The study has also found that infected cases from Tamil Nadu, Delhi and Andhra Pradesh played a lesser role in spreading the disease outside their communities. On the flip side, infected people in Gujarat, Rajasthan, Maharashtra, Kerala, Jammu and Kashmir, and Karnataka played a significant role in the local transmission, and some of them caused inter-state transfers too, according to the researchers.

“We tracked the spread of COVID-19 and its diffusion from the global to national level and identified a few 'superspreaders' who played a central role in the transmission of the disease in India. The COVID-19 spread in phase one was traced using the travelling history of the patients, and it was found that most of the transmissions were local,” according to the study. The research team has used the travel history of infected patients from January to April as the primary data source. A significant increase in confirmed cases was reported in states like Tamil Nadu, Delhi and Andhra Pradesh during the first phase of the nationwide lockdown, which spanned from March 25 to April 14. The modularity class of states such as Tamil Nadu, Delhi, and Andhra Pradesh was low. 

'Superspreaders' in secondary transmission

The transmission of COVID-19 in India has been driven mainly by 'superspreaders' or a small percentage of infected people, according to the largest contact tracing study in the country which also shows that children are key to the spread of the novel coronavirus.

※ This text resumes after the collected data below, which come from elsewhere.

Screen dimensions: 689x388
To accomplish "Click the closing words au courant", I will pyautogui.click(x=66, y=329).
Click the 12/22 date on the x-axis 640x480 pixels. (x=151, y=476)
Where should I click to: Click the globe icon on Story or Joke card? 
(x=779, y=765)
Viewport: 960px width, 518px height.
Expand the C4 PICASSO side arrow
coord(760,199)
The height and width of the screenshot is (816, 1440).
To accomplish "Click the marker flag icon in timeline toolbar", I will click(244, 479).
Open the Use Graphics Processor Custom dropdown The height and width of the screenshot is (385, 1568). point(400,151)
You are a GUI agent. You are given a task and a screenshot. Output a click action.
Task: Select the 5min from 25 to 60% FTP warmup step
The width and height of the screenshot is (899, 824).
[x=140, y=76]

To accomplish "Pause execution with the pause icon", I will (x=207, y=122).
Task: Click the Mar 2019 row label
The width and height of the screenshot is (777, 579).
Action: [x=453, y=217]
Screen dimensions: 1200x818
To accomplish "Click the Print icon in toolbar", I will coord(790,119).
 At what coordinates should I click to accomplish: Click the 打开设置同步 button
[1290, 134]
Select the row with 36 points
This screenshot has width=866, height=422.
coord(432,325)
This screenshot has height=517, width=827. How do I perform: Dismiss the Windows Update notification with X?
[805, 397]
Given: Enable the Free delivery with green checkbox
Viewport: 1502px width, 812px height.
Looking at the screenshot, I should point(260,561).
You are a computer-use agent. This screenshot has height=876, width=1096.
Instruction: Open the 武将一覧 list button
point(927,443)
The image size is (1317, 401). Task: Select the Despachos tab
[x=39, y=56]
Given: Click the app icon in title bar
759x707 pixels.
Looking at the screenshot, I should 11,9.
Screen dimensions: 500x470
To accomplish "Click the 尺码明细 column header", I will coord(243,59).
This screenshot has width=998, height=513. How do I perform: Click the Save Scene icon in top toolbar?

The researchers, including those from the government of Tamil Nadu, and Andhra Pradesh, along with scientists from University of California, Berkeley, found that over 70 per cent of COVID-19 infected patients in the country did not infect any of their contacts, while 8 per cent of infected individuals accounted for 60 per cent of observed new infections.

The study, based on data collected by tens of thousands of contact-tracers in the states of Andhra Pradesh and Tamil Nadu, was said to be the largest and most comprehensive analysis of COVID-19 epidemiology to date and its findings were published in the latest issue of Science journal. AP Special Chief Secretary K.S. Jawahar Reddy is one of the authors of the report. Jawahar Reddy said risk of transmission from an index case to a close contact ranged from 2.6 per cent in the community to 9 per cent in the household. "It does not differ significantly with respect to the age of the index case [infected person]. Infection probabilities ranged from 4.7-10.7 per cent for low-risk and high-risk contact types, respectively. Same-age contacts were associated with the greatest infection risk," according to the study.

The study of over half a million people in India found that both cases and deaths due to the disease have been more heavily concentrated in the 40-69 year age group than is seen in high-income countries, among other trends. The researchers also found a high prevalence of infection among children who were contacts of other cases around their own age. Based on the data, the scientists said both cases and deaths in the two Indian states were concentrated in younger cohorts than expected from observations in higher-income countries. The study noted that contacts with the same age were associated with the greatest infection risk—a pattern, which the researchers said, was strongest among children between 0-14 years of age, and among adults older than 65 years.

They said the proportion of deaths to the number of infected people, known as the case-fatality ratio (CFR), spanned 0.05 per cent at ages 5-17 years to 16.6 per cent at ages exceeding 85. The researchers also noted that COVID-19 patients in the two states have a median stay of five days in the hospital before death compared to 13 days to death from the date of hospital admission in the US. 

It said 63 per cent of those who died had at least one co-morbidity, and 36 per cent had two or more underlying health conditions that made them more susceptible to the disease. About 45 per cent of those who died were diabetic, the scientists said. Unlike observations in high-income countries, they said the deaths in India are concentrated at ages 50-64 years. In the two Indian states in particular, they said only 17.9 per cent of COVID-19 deaths occurring on or before August 1, 2020, were among people older than 75, compared with 58.1 per cent of deaths due to the disease in the US.